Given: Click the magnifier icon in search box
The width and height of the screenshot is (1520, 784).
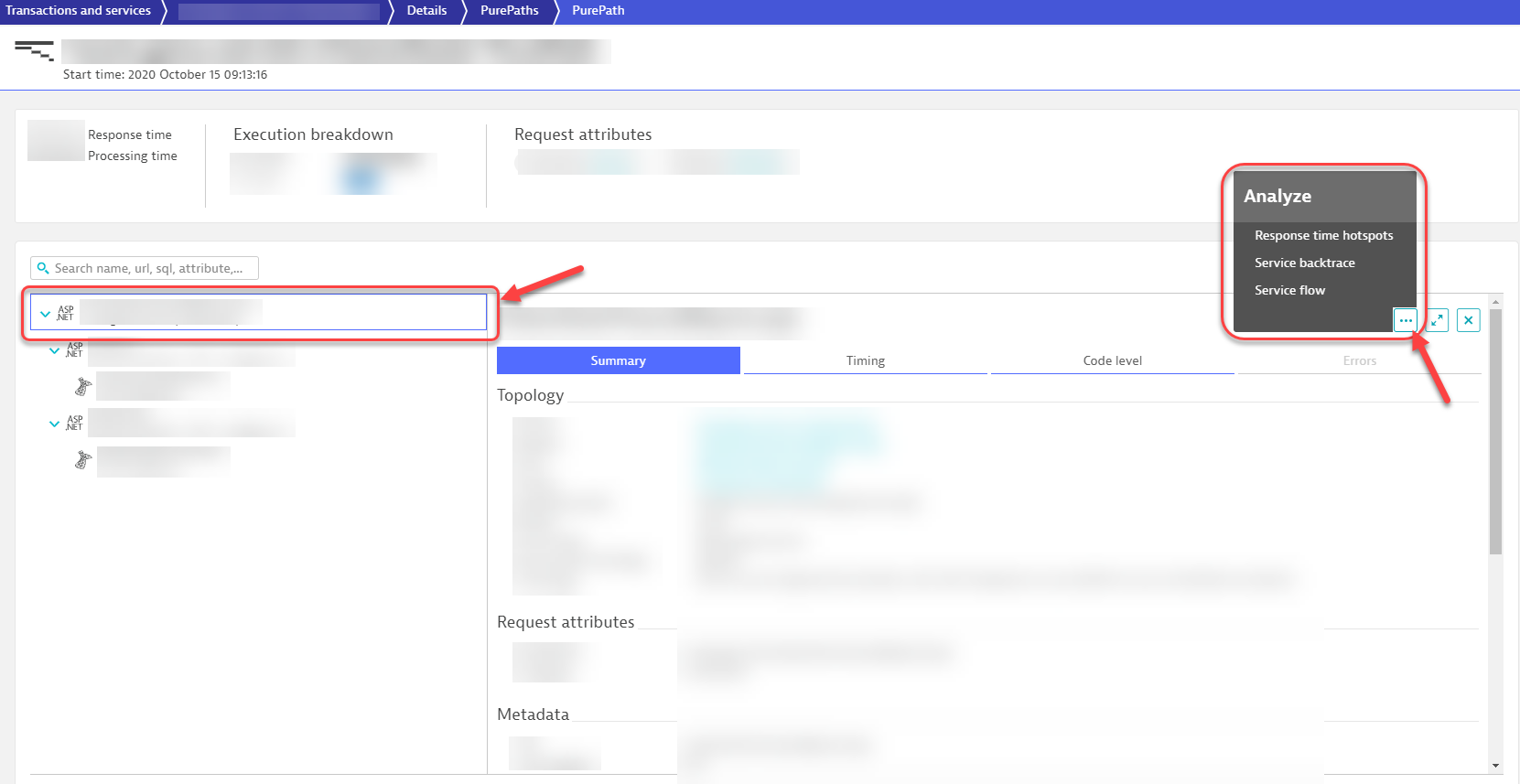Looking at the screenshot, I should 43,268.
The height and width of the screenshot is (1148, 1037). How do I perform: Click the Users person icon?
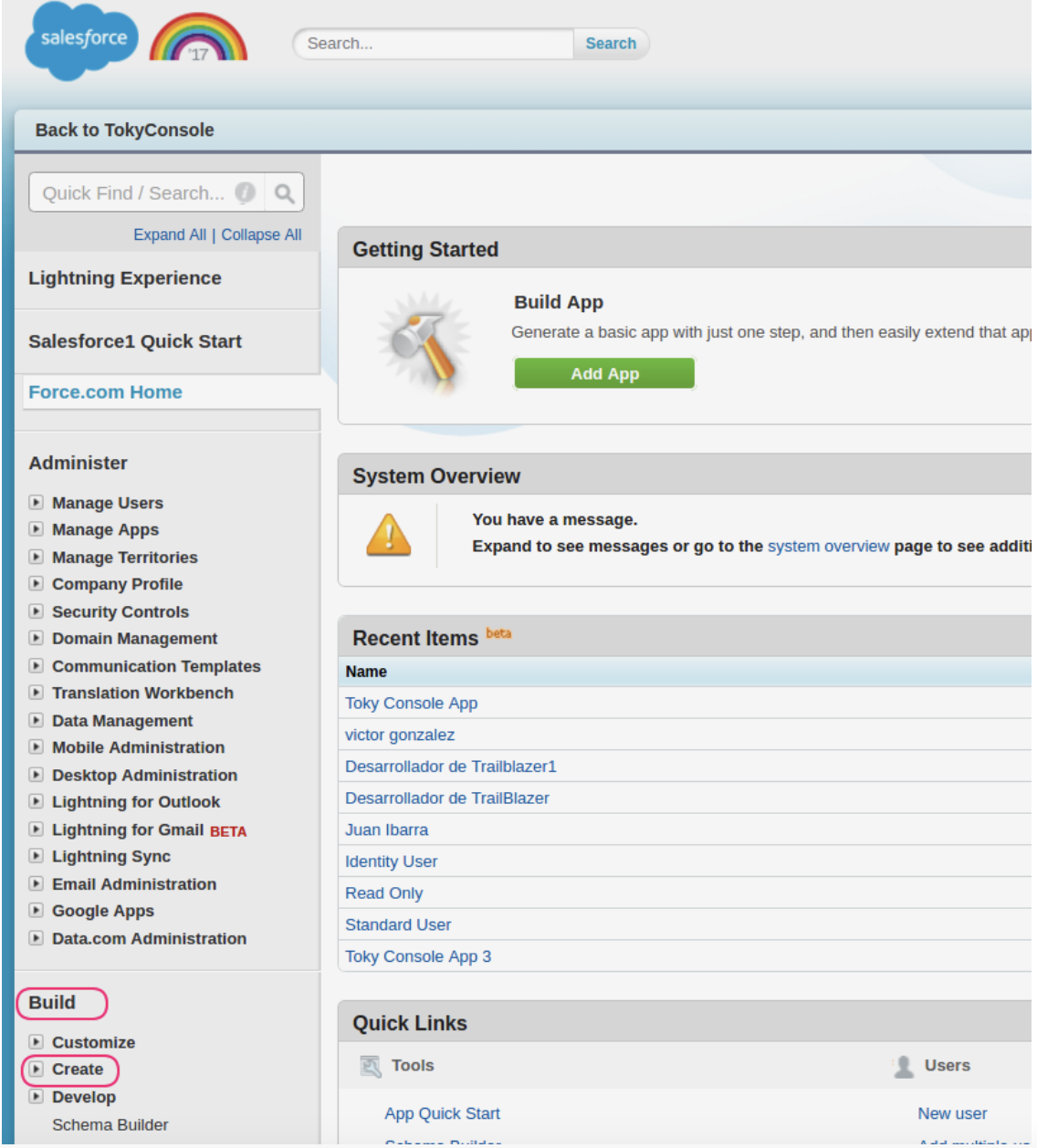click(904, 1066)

PROBLEM DESCRIPTION: Please reproduce each entry above word for word and keep the pictures out of the copy.

EXPECTED ANSWER:
Given: Click the magnifier icon in search box
The width and height of the screenshot is (1520, 784).
Looking at the screenshot, I should 43,268.
The height and width of the screenshot is (1148, 1037). How do I perform: Click the Users person icon?
click(904, 1066)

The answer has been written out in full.